» Exercise details
With the pictures excluded, output only the lines from the one containing "Where should I" through the last line of the entries, unchanged.
※ ※ ※
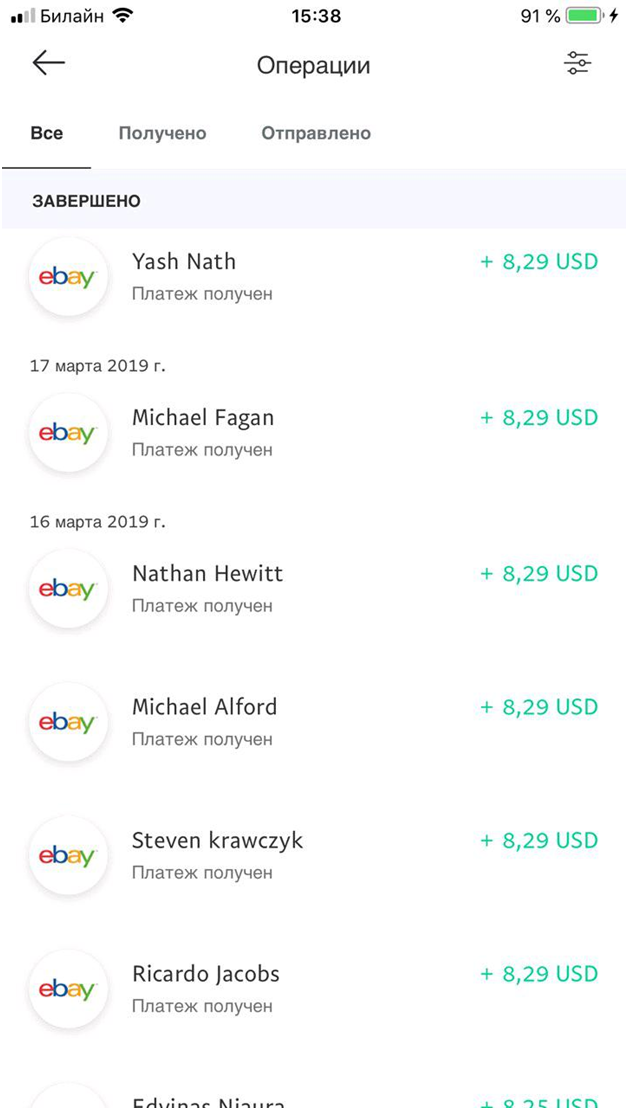This screenshot has width=626, height=1109.
Task: Open the eBay avatar next to Yash Nath
Action: click(68, 277)
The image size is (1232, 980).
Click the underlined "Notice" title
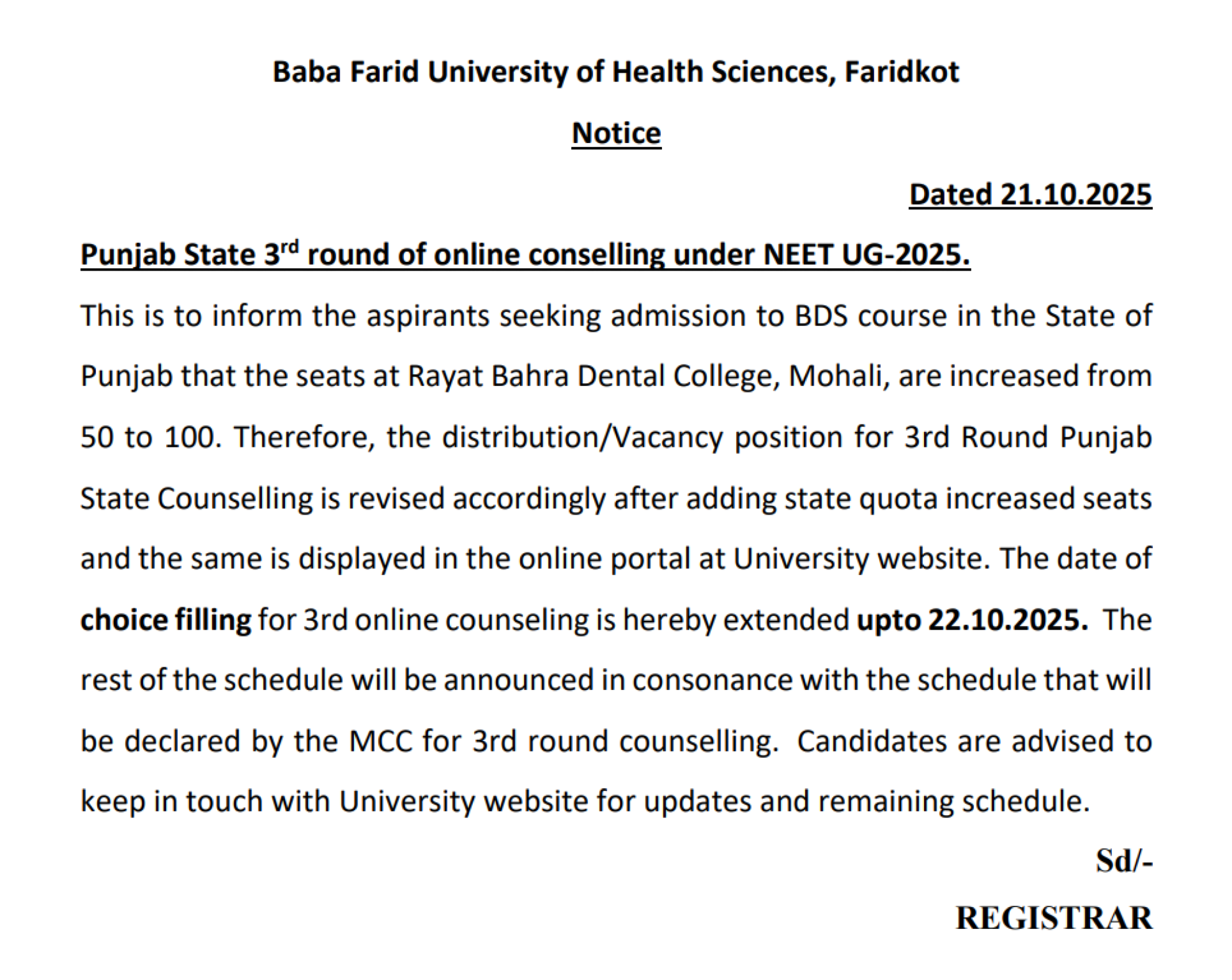(x=616, y=133)
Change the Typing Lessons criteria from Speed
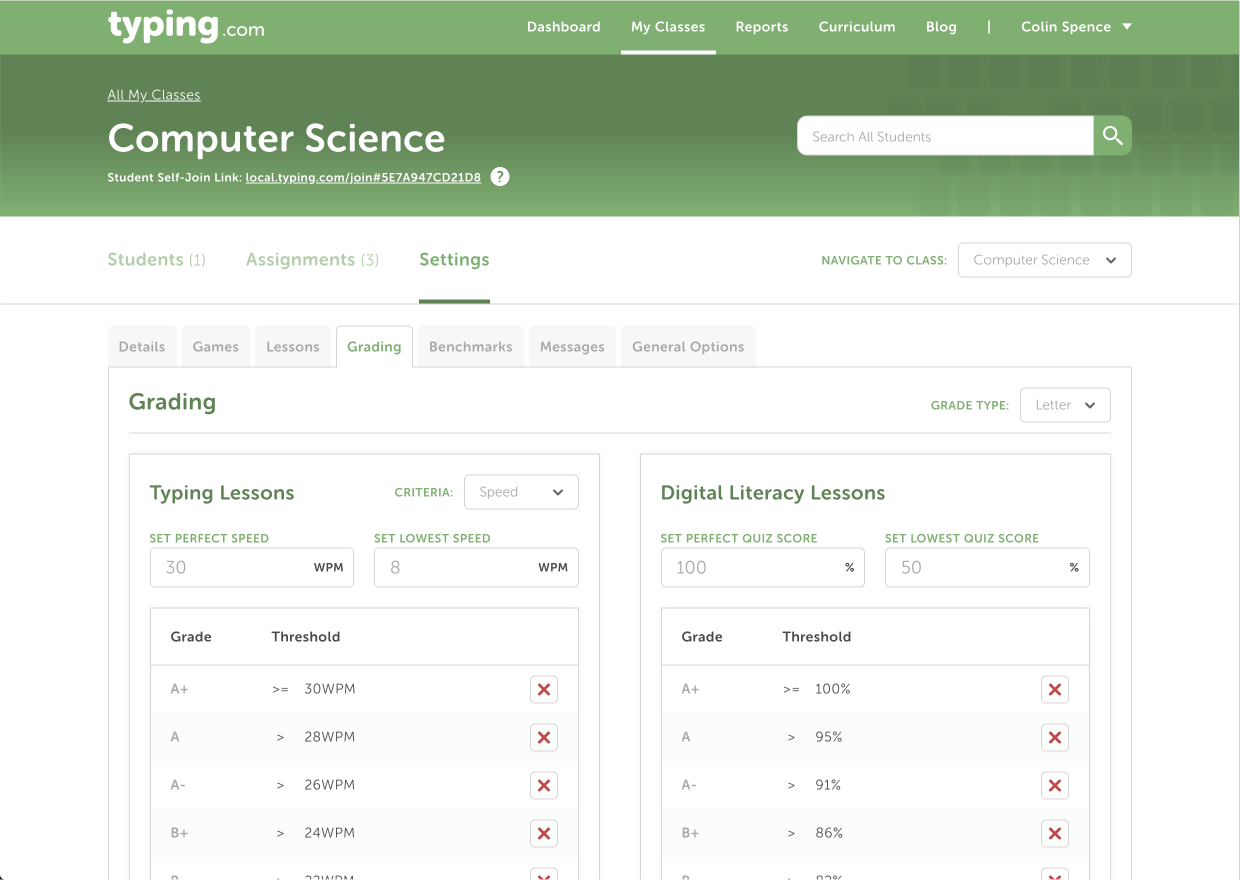The width and height of the screenshot is (1240, 880). point(521,492)
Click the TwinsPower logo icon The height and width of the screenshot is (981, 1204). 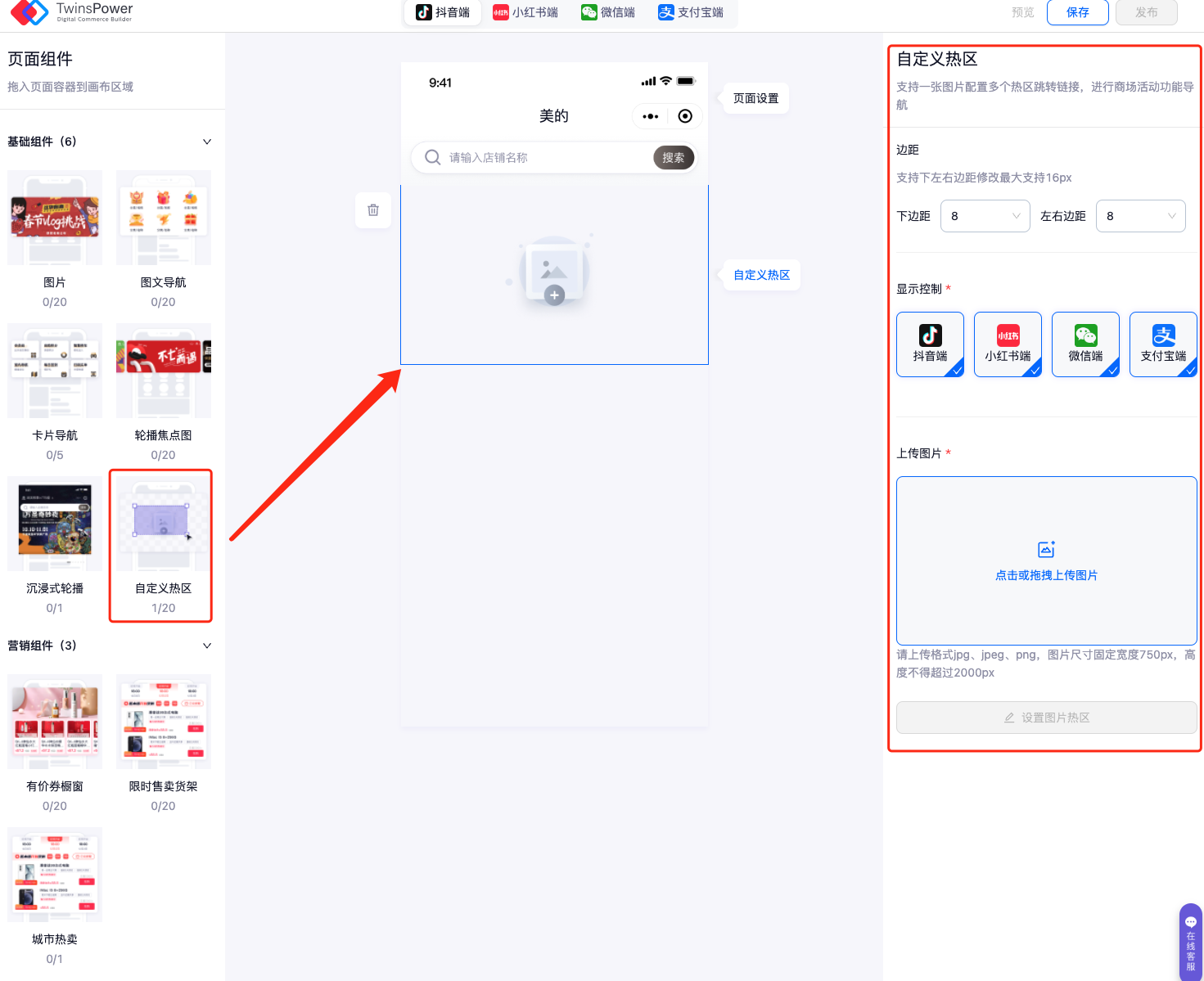(x=29, y=12)
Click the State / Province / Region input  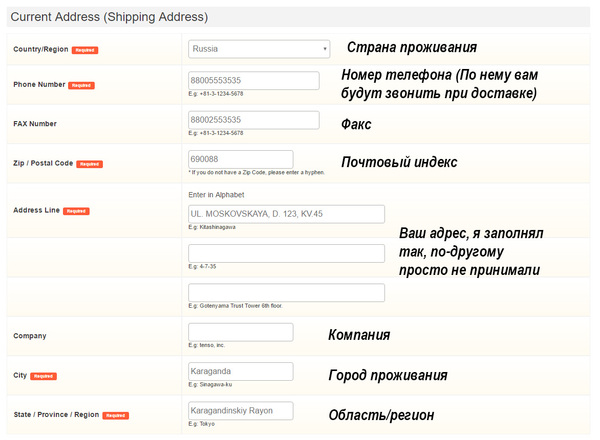click(x=240, y=410)
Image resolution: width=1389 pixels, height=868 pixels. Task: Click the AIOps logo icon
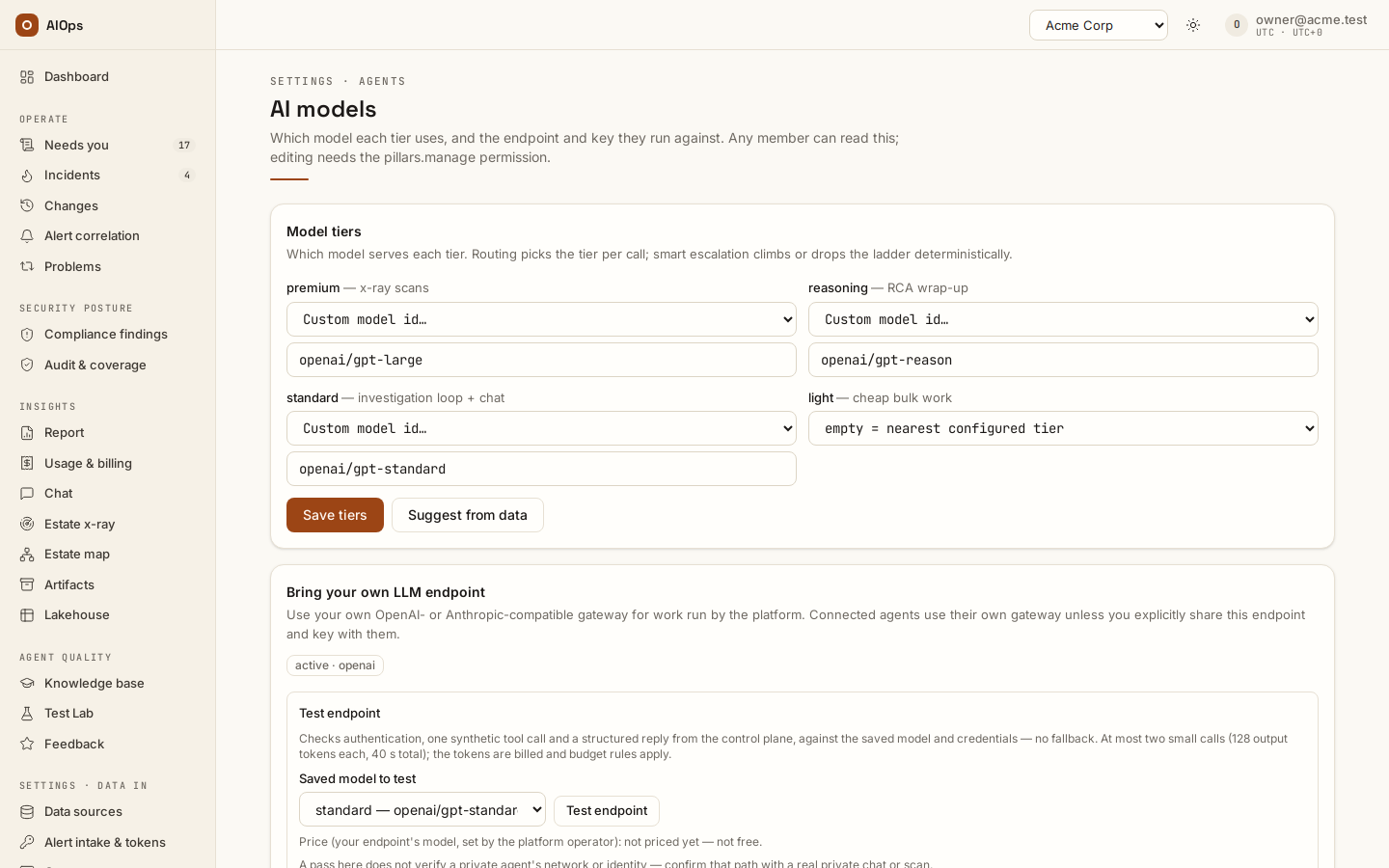[27, 25]
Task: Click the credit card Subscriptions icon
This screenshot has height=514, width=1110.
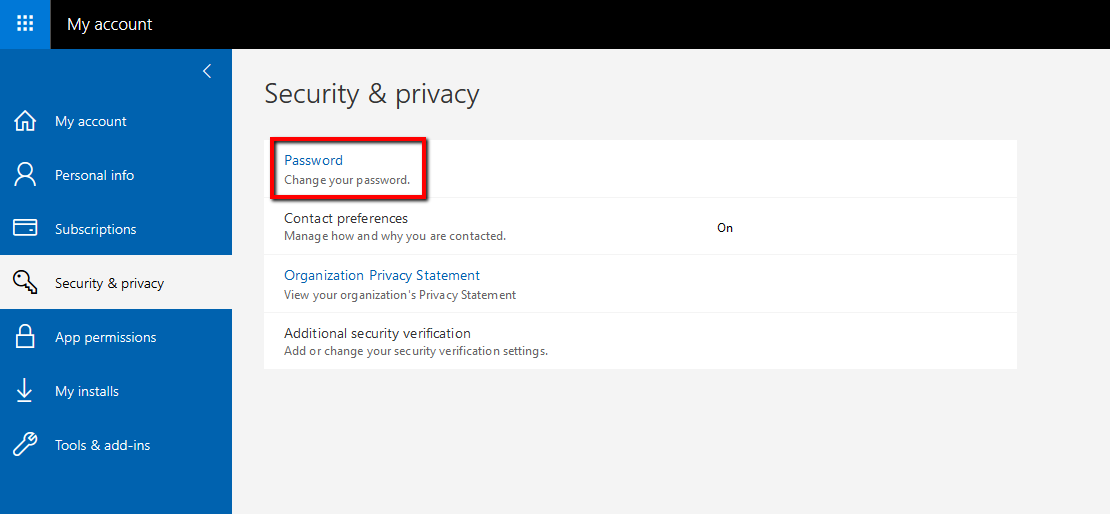Action: point(25,229)
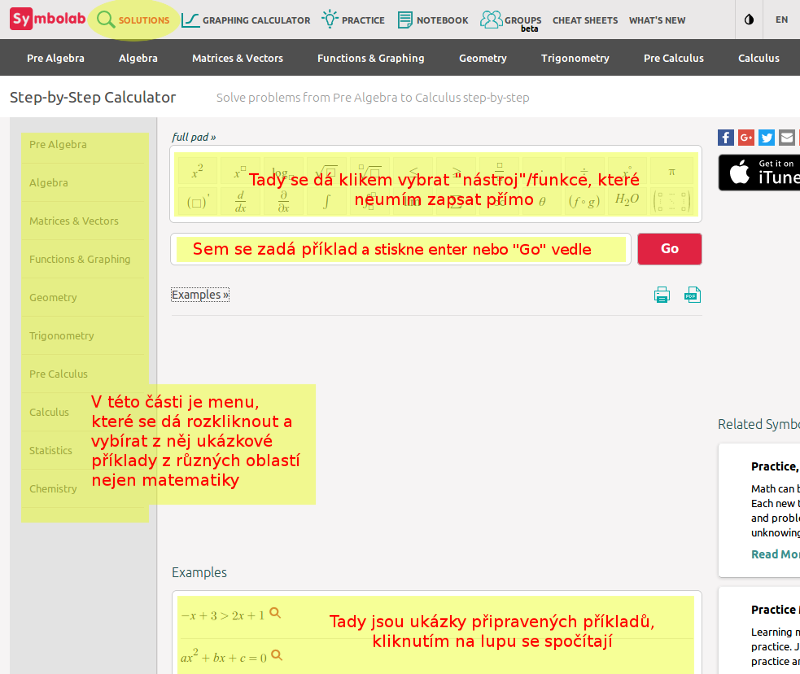Share the page via the Twitter icon

(766, 137)
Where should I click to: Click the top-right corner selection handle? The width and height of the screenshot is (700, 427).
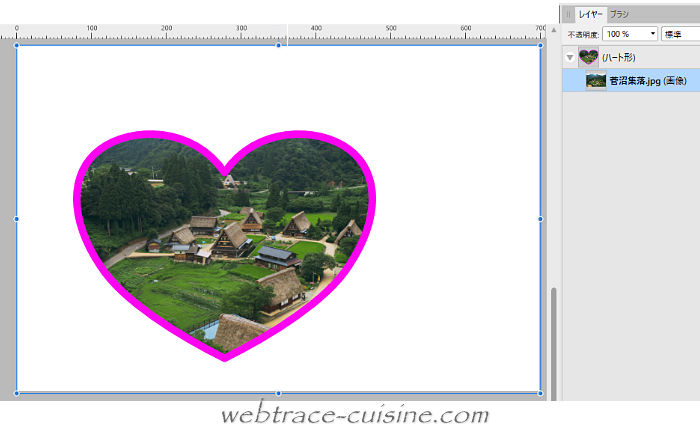(x=540, y=45)
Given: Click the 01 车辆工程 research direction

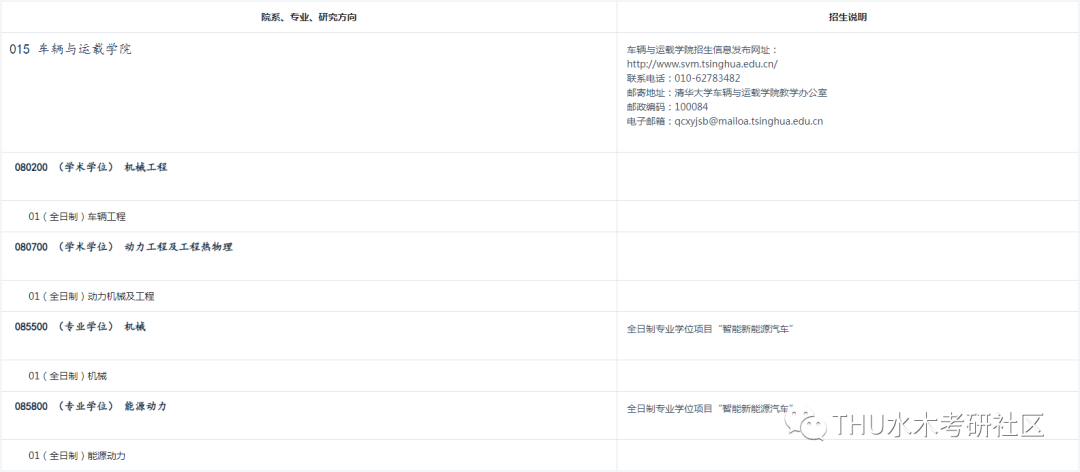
※ ※ ※
» Exercise response
Where should I click to: Click the top-right corner selection handle? The width and height of the screenshot is (700, 427).
(x=540, y=45)
Given: Click the 01 车辆工程 research direction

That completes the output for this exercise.